Reproduce the entire passage on Derek Jarman's films word for word.

═══ Text shown

The second basic type of Jarman film includes his story-films and biopics (such as “Sebastiane,” “The Tempest,” “Jubilee,” “Caravaggio,” “Edward II,” and “Wittgenstein”) that, as Kennedy indicates, “use satire, surrealism, anachronism, and comic lese-majeste to crack the tablets of received wisdom about what makes political, intellectual, or artistic `greatness'” (31). All of these films combine critical re-examination of famous figures and events from the historic past with critical reflection upon figures and events in contemporary Britain, and all are most scathing in their critiques of contemporary British heterosexist-supremacist culture and of contemporary British Conservative Party politics.
Jarman is not therefore primarily concerned in these “historical” films with merely reclaiming a “queer history” (although he is willing to accept that this is one use to which his films will be put). Instead his aim is to appropriate from and to rewrite histories which already address subjects of direct interest to queer life today so as to contribute to — and as far as possible through his films to enact — a queer subversion of the dominant politics and culture of contemporary Britain.
For all of what might seem to be exotic and esoteric in and about Jarman’s films, his social-political critiques are really ultimately, in essence, very straightforward and simple in both their means and their ends. Jarman’s work is deliberately designed to contribute towards the achievement of the broadly libertarian goal of opening space for gays and lesbians to live and love as they wish and choose without discrimination, prejudice, or abuse — and he is particularly concerned to contribute towards the end of what he sees as unjust government intrusion into and interference with these “private” “rights.” The principal means through which Jarman attempts to contribute to this end is by now characteristically “queer”: boldly and defiantly flaunting homosexuality and homoeroticism without compromising or conceding to — but instead deliberately pressing against and provoking — straight revulsion, repugnance, embarrassment, titillation, shock, and horror.

══════
═══ Provided information

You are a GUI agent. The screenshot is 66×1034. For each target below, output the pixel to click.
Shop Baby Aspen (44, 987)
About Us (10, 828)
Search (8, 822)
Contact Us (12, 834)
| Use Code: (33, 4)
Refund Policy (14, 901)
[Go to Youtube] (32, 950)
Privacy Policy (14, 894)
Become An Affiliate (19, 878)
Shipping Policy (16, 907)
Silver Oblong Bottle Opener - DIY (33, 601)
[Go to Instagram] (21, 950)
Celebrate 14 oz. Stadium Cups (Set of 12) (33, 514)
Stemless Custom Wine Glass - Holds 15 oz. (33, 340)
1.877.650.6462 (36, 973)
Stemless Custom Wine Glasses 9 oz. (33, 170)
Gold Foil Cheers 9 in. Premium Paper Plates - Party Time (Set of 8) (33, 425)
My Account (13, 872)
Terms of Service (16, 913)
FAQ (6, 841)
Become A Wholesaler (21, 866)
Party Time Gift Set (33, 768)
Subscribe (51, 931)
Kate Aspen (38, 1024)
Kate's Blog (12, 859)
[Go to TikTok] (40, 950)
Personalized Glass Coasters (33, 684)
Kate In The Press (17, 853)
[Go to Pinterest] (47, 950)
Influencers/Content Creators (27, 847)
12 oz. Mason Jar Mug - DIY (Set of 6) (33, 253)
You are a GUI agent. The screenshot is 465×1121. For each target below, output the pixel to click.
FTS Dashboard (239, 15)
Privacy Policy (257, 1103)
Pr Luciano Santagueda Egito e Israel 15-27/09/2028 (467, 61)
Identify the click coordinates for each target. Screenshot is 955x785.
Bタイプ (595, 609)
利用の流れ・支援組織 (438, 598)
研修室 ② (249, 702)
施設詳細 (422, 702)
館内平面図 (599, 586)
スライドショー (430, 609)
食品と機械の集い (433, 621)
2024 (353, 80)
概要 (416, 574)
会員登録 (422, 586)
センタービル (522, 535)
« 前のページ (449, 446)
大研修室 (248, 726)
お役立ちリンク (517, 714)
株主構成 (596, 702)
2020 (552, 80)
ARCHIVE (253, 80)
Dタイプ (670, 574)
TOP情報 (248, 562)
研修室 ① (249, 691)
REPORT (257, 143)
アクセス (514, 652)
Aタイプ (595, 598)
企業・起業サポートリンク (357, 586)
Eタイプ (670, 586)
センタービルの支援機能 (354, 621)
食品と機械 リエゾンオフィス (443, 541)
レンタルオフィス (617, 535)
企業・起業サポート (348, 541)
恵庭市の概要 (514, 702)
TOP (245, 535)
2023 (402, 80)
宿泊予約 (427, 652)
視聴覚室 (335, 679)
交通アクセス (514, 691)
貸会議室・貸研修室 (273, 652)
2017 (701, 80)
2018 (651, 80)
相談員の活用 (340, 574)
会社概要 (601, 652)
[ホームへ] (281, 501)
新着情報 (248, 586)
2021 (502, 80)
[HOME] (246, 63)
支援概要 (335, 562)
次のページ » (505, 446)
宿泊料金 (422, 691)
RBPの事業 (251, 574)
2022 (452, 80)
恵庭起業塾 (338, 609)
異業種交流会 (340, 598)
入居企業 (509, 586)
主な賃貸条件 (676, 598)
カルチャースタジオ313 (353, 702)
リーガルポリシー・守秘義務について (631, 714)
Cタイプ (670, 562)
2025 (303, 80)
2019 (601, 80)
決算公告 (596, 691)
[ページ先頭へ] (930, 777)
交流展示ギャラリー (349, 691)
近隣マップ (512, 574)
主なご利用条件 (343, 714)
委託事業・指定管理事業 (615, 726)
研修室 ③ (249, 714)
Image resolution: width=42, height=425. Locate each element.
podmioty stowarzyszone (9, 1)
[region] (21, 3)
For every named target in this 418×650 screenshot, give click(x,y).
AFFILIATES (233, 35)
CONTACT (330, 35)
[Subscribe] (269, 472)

══════

■ **Answer in full**:
The second basic type of Jarman film includes his story-films and biopics (such as “Sebastiane,” “The Tempest,” “Jubilee,” “Caravaggio,” “Edward II,” and “Wittgenstein”) that, as Kennedy indicates, “use satire, surrealism, anachronism, and comic lese-majeste to crack the tablets of received wisdom about what makes political, intellectual, or artistic `greatness'” (31). All of these films combine critical re-examination of famous figures and events from the historic past with critical reflection upon figures and events in contemporary Britain, and all are most scathing in their critiques of contemporary British heterosexist-supremacist culture and of contemporary British Conservative Party politics.
Jarman is not therefore primarily concerned in these “historical” films with merely reclaiming a “queer history” (although he is willing to accept that this is one use to which his films will be put). Instead his aim is to appropriate from and to rewrite histories which already address subjects of direct interest to queer life today so as to contribute to — and as far as possible through his films to enact — a queer subversion of the dominant politics and culture of contemporary Britain.
For all of what might seem to be exotic and esoteric in and about Jarman’s films, his social-political critiques are really ultimately, in essence, very straightforward and simple in both their means and their ends. Jarman’s work is deliberately designed to contribute towards the achievement of the broadly libertarian goal of opening space for gays and lesbians to live and love as they wish and choose without discrimination, prejudice, or abuse — and he is particularly concerned to contribute towards the end of what he sees as unjust government intrusion into and interference with these “private” “rights.” The principal means through which Jarman attempts to contribute to this end is by now characteristically “queer”: boldly and defiantly flaunting homosexuality and homoeroticism without compromising or conceding to — but instead deliberately pressing against and provoking — straight revulsion, repugnance, embarrassment, titillation, shock, and horror.